地元開催というプレッシャー、エースのバラックが欠場し、チームが危機感をもってたたかったこともあるだろう。
ドイツは、それを攻めのエネルギーに転化し、コスタリカを圧倒し続けた。決してボール扱いのうまい選手が多いわけではない。パス回しもあまり意外性はない。でも、チームの平均身長184センチの大男たちが、鬼のような形相で、グラウンド狭しと動き回った。攻めでは、長短のパスコースをつくり、守りでは相手への早い寄せで圧力をかける。一人ひとりが最後まで、献身的に動き回っていた。
後押ししたのは、スタンドいっぱいのサポーターの存在だ。
「勝利の一部はサポーターのおかげだ」。

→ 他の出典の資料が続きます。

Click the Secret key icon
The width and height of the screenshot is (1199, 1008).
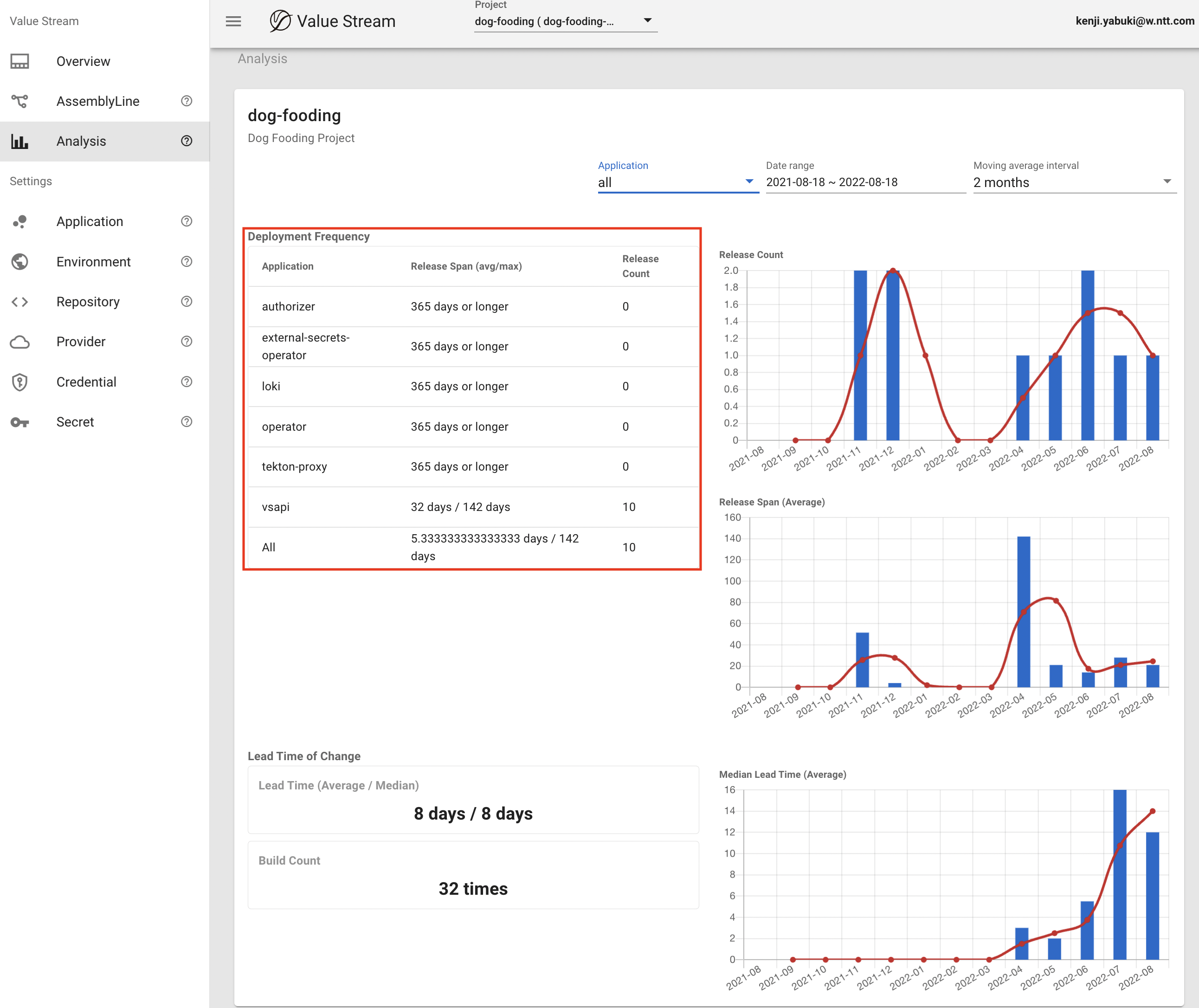pyautogui.click(x=20, y=422)
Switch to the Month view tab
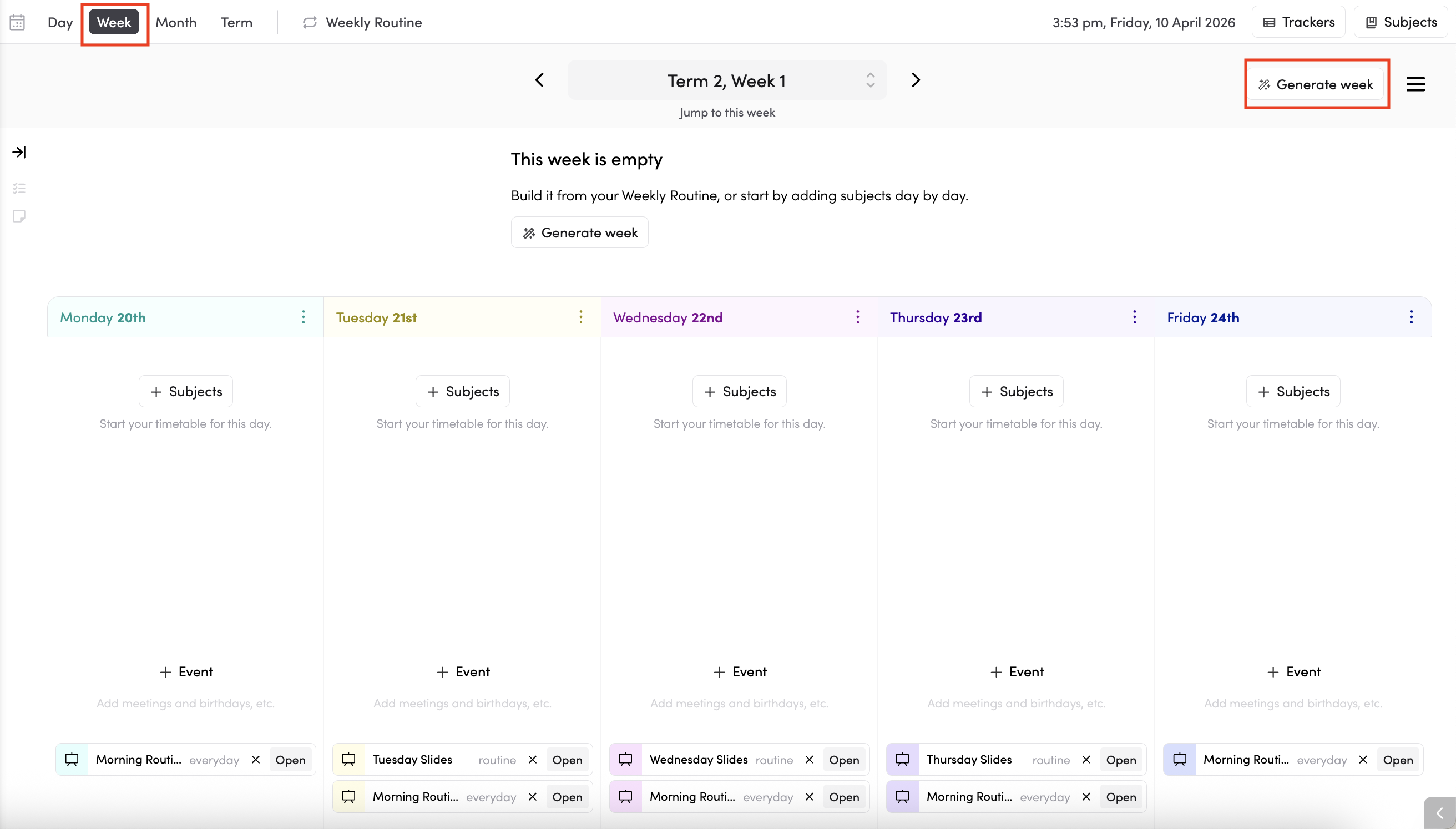 (176, 22)
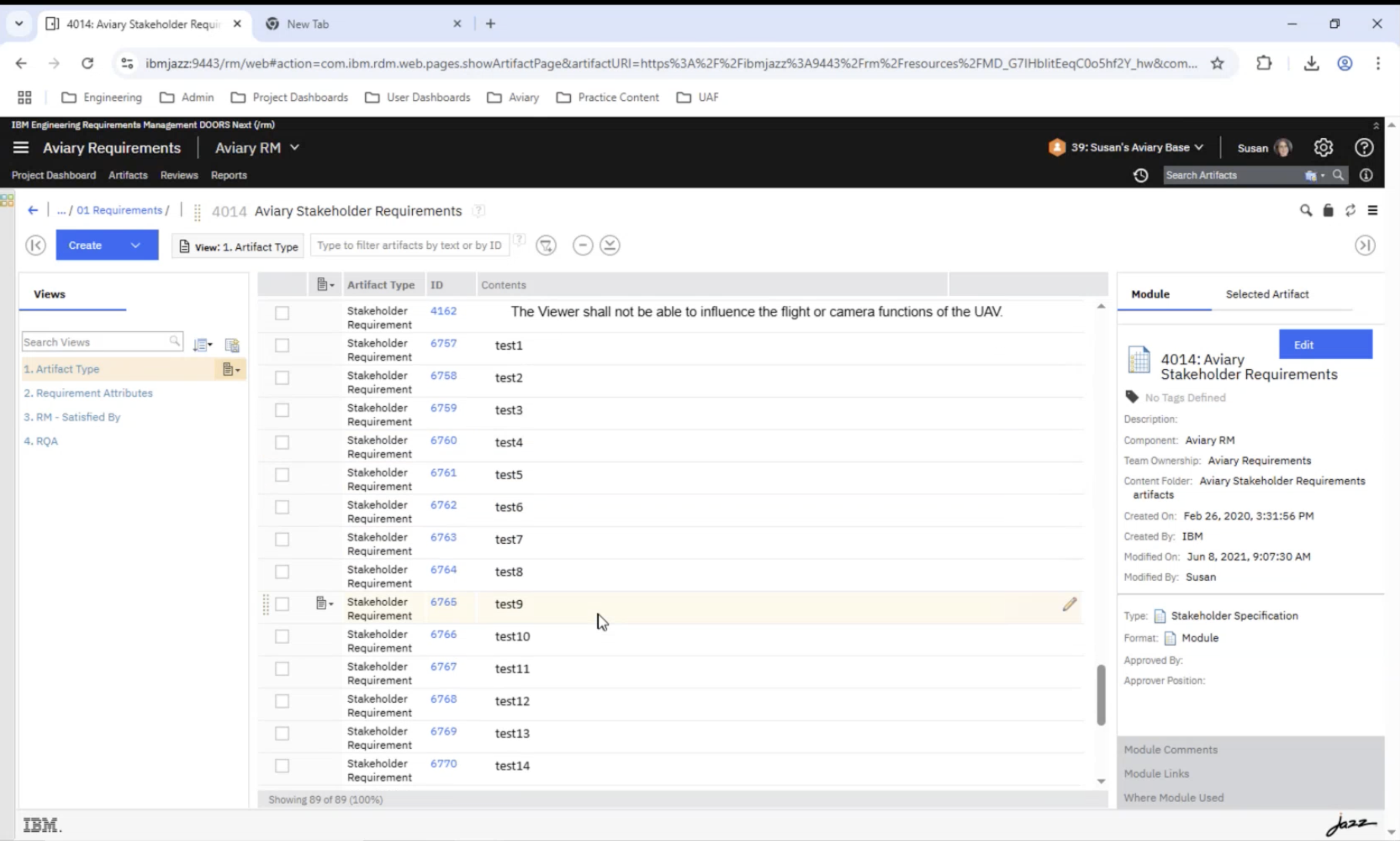Click the module lock icon
The width and height of the screenshot is (1400, 841).
[x=1328, y=211]
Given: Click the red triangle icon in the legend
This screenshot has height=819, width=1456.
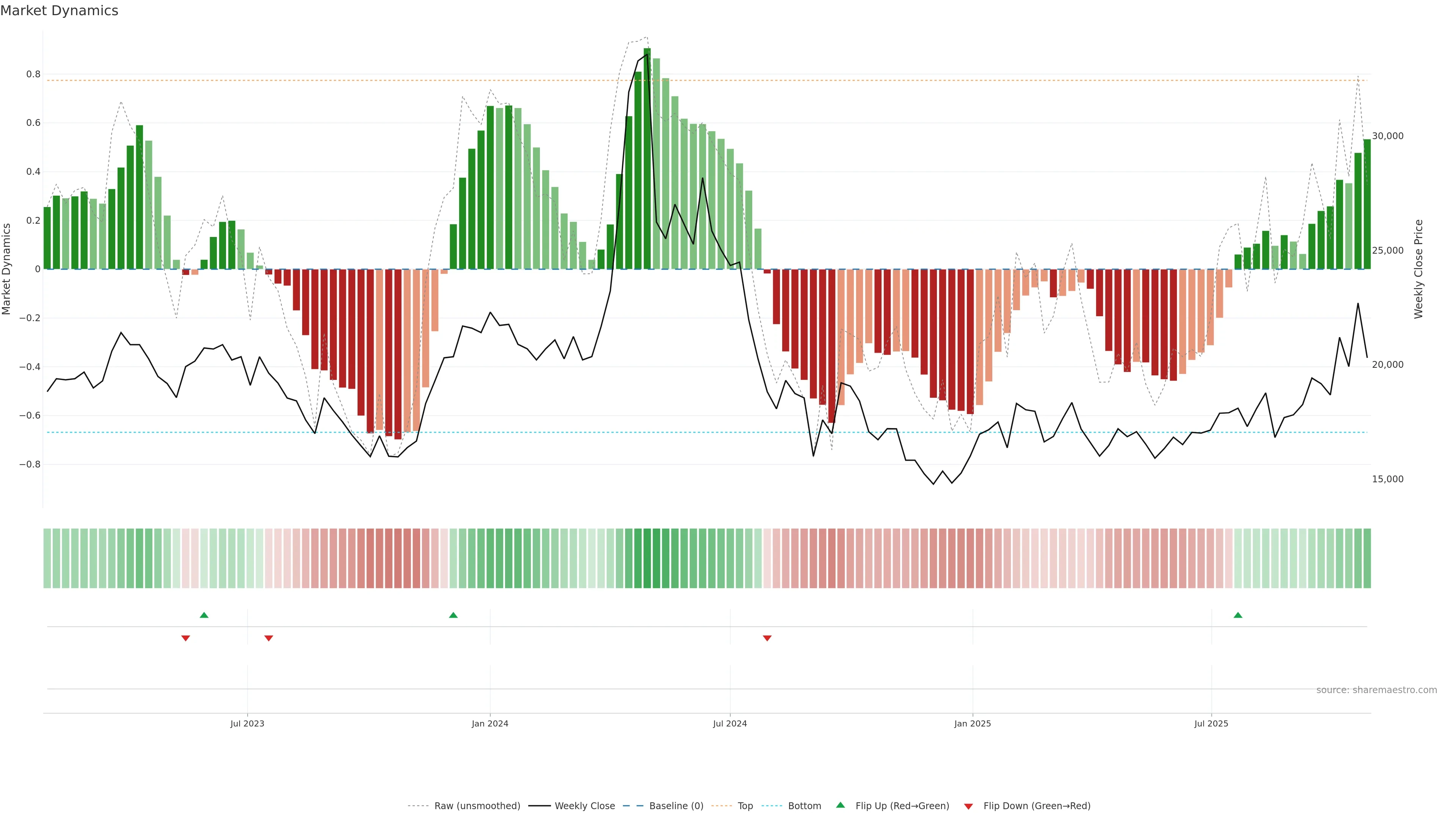Looking at the screenshot, I should click(968, 806).
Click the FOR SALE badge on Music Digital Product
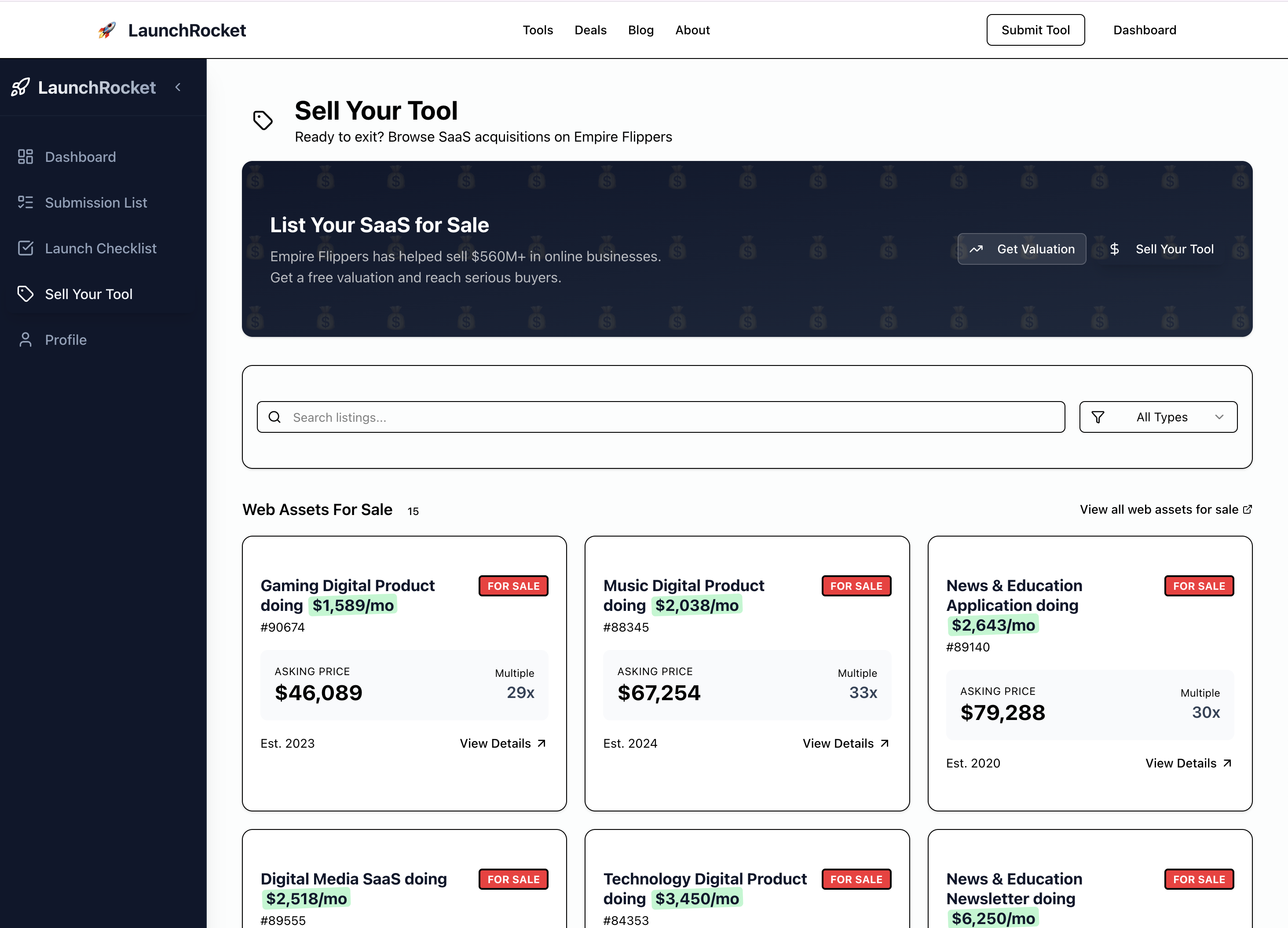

先制のミドルシュートを決めたDFのラームはいう。
観客六万の大半は、ドイツが攻めに転ずるたびに席から立ち上がった。そして、どこからともなく歌声と手拍子がわき起こり、あっという間に一つになって、スタンドを包む。その力強い大合唱が、選手たちの背中を押したのは間違いない。
「このチームは信じられないほどエネルギーにあふれている」。ドイツ代表のユルゲン・クリンスマン監督は語った。
その選手たちへエネルギーを補給し続けたサポーター。両者の“共演”がドイツを勝利に導いた。